→ **Data in this exercise**
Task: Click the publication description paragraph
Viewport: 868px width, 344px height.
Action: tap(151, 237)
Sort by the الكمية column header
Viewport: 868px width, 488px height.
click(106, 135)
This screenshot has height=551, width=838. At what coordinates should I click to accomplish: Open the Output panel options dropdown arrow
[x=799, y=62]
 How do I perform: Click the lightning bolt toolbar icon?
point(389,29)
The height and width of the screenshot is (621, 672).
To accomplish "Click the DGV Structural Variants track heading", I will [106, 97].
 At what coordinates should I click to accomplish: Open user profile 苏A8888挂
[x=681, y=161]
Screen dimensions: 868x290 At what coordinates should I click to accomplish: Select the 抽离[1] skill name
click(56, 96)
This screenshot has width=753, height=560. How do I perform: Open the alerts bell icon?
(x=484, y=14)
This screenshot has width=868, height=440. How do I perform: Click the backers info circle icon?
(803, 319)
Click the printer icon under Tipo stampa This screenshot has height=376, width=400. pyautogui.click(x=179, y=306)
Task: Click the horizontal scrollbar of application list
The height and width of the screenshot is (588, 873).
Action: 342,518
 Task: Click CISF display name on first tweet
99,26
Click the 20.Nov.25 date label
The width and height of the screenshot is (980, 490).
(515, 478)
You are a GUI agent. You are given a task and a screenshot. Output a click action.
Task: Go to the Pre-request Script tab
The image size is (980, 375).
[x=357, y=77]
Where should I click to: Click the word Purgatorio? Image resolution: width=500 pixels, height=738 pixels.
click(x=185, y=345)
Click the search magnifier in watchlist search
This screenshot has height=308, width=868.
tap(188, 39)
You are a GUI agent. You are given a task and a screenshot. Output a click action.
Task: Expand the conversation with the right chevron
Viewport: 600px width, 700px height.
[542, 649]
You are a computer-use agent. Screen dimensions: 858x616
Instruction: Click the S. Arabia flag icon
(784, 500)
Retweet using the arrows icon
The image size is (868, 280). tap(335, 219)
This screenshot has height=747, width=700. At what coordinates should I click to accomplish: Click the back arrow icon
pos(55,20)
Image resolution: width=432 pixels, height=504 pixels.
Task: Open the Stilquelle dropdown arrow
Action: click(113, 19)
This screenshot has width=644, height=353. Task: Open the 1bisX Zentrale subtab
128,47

→ **Work order**
Nothing in the material may change; reproduce it all.

→ **Exercise solution**
Task: Click the publication description paragraph
Viewport: 868px width, 344px height.
Action: tap(151, 237)
Sort by the الكمية column header
Viewport: 868px width, 488px height.
click(106, 135)
This screenshot has height=551, width=838. At what coordinates should I click to accomplish: Open the Output panel options dropdown arrow
[x=799, y=62]
 How do I perform: Click the lightning bolt toolbar icon?
point(389,29)
The height and width of the screenshot is (621, 672).
To accomplish "Click the DGV Structural Variants track heading", I will [106, 97].
 At what coordinates should I click to accomplish: Open user profile 苏A8888挂
[x=681, y=161]
Screen dimensions: 868x290 At what coordinates should I click to accomplish: Select the 抽离[1] skill name
click(56, 96)
This screenshot has width=753, height=560. How do I perform: Open the alerts bell icon?
(x=484, y=14)
This screenshot has width=868, height=440. How do I perform: Click the backers info circle icon?
(803, 319)
Click the printer icon under Tipo stampa This screenshot has height=376, width=400. pyautogui.click(x=179, y=306)
Task: Click the horizontal scrollbar of application list
The height and width of the screenshot is (588, 873).
Action: 342,518
 Task: Click CISF display name on first tweet
99,26
Click the 20.Nov.25 date label
The width and height of the screenshot is (980, 490).
(515, 478)
You are a GUI agent. You are given a task and a screenshot. Output a click action.
Task: Go to the Pre-request Script tab
The image size is (980, 375).
[x=357, y=77]
Where should I click to: Click the word Purgatorio? Image resolution: width=500 pixels, height=738 pixels.
click(x=185, y=345)
Click the search magnifier in watchlist search
This screenshot has height=308, width=868.
tap(188, 39)
You are a GUI agent. You are given a task and a screenshot. Output a click action.
Task: Expand the conversation with the right chevron
Viewport: 600px width, 700px height.
[542, 649]
You are a computer-use agent. Screen dimensions: 858x616
Instruction: Click the S. Arabia flag icon
(784, 500)
Retweet using the arrows icon
The image size is (868, 280). tap(335, 219)
This screenshot has height=747, width=700. At what coordinates should I click to accomplish: Click the back arrow icon
pos(55,20)
Image resolution: width=432 pixels, height=504 pixels.
Task: Open the Stilquelle dropdown arrow
Action: click(113, 19)
This screenshot has width=644, height=353. Task: Open the 1bisX Zentrale subtab
128,47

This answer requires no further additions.